What needs to be done
Look through the records below for the line with "[button] (285, 25)" and the line with "Wood (170, 341)", then return those lines and all lines between, exactly.

========

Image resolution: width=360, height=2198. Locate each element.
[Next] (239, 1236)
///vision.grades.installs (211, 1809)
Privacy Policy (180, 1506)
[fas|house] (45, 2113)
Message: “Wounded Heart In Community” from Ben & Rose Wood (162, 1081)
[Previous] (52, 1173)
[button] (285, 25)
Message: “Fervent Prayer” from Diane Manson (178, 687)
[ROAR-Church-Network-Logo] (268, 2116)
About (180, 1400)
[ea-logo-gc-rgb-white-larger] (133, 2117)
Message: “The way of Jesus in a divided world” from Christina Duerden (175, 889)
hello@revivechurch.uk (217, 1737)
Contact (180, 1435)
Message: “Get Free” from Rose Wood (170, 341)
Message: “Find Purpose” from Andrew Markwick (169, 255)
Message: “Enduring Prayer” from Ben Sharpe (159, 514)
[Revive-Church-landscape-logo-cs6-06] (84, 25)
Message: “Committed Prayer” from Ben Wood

========

Response to the task
[button] (285, 25)
Message: “Fervent Prayer” from Diane Manson (178, 687)
[ROAR-Church-Network-Logo] (268, 2116)
About (180, 1400)
[ea-logo-gc-rgb-white-larger] (133, 2117)
Message: “The way of Jesus in a divided world” from Christina Duerden (175, 889)
hello@revivechurch.uk (217, 1737)
Contact (180, 1435)
Message: “Get Free” from Rose Wood (170, 341)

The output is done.